El caso es que en medio de tanta risa, el escritor Jean Teulé consigue meternos su mensaje entre las sienes: el peligro de un futuro regido por la histeria. Algo que en el pasado y a lo largo de la Historia se ha cobrado demasiadas víctimas. Por eso los Touvache, protagonistas de esta tragicomedia, tienen en su tienda una colección de lienzos con manzanas: algunas impresionistas, otras más realistas... Las hay incluso cubistas. Porque los propietarios de La Tienda de los Suicidas solicitan, a quien compre el Kit Turing para emular la muerte del matemático inglés, que leguen el lienzo a su negocio. Y así, están todos expuestos en la pared. Uno de los ejemplares es una manzana azul. "Ése lo pintó un daltónico", nos aclara el padre. Y uno sonríe, con el libro entre las manos y la torpeza del suicida.

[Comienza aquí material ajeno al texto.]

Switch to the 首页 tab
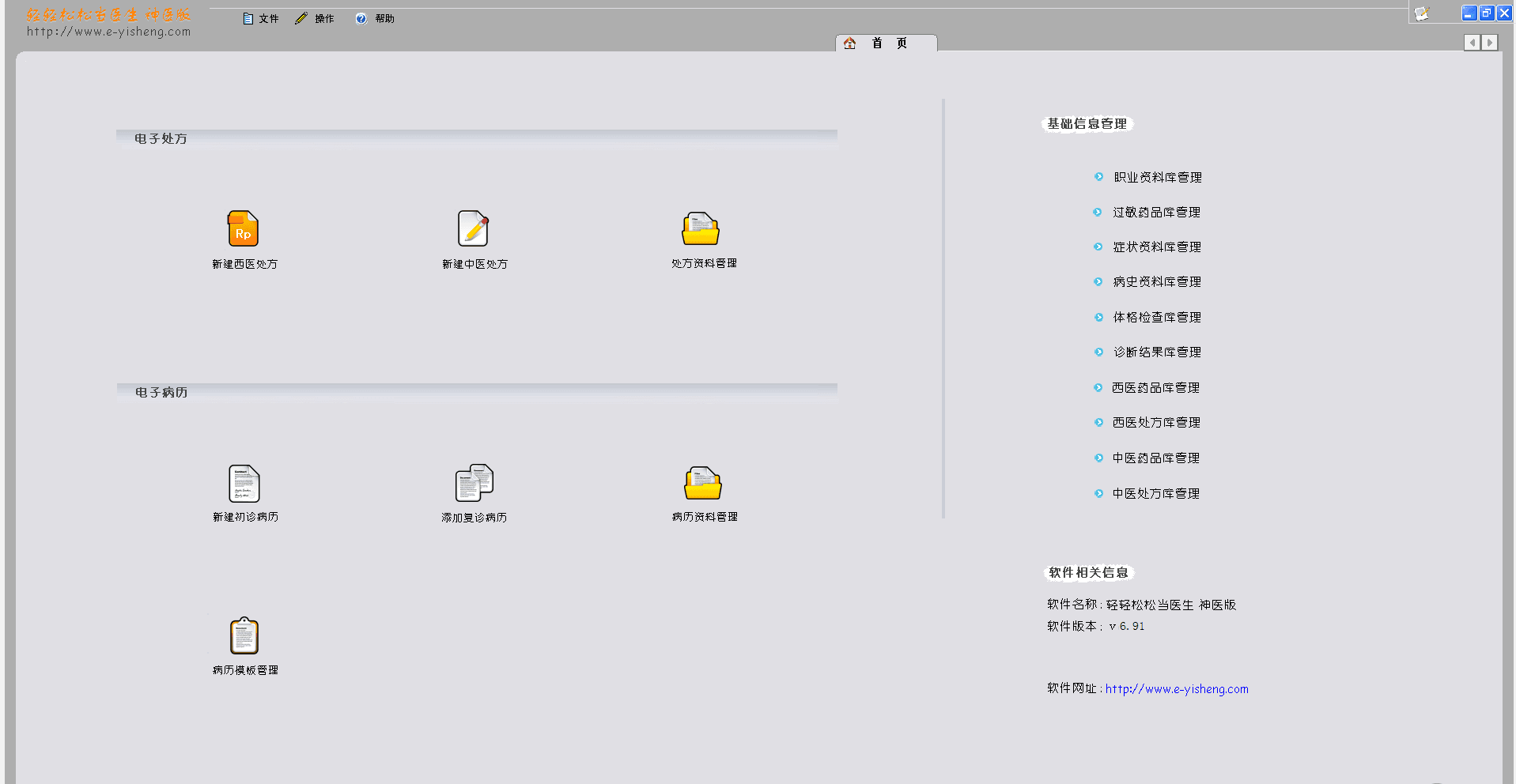Viewport: 1516px width, 784px height. click(x=887, y=43)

Quizás lo más fabuloso de este libro es que su fantasía llega a ser tan hilarante que preocupa al lector. Y sientes cierta indefensión ante las ganas que te entran de visitar la tienda y contemplar todos aquellos extraños objetos. Darle un beso de la muerte a Marilyn, contemplar el vendaje de la cabeza de Vincent, alucinar con la fría ejecución del padre Mishima -que fabrica bloques de hormigón para arrojarse al río- y la siempre servicial Lucrèce, cocinando sus recetas ponzoñosas. Pero sobre todo, uno quiere espiar con orgullo a aquel joven extraño, el que sonríe permanentemente y que en un mundo adverso y plagado de suicidas conseguirá contagiar a todos de una estúpida pero efectiva pulsión por vivir.
"Mishima Tuvache sale del sótano con un saco de cemento entre los brazos y lo deja en el suelo mientras su mujer le cuenta lo sucedido:-Esta clienta afirma que Alan está sonriendo.-¿Qué dices Lucrèce?
Sacudiéndose un poco de polvo de cemento de las mangas , se acerca al niño y lo contempla largamente con aire dubitativo antes de diagnosticar:-Seguramente tiene un cólico."
Y con tal rotundidad, el lector se convence de que un extraño pero placentero cólico, le acompaña a lo largo de la lectura. Y este es el mayor de los peligros para la rentabilidad de La tienda de los suicidas: atrapa.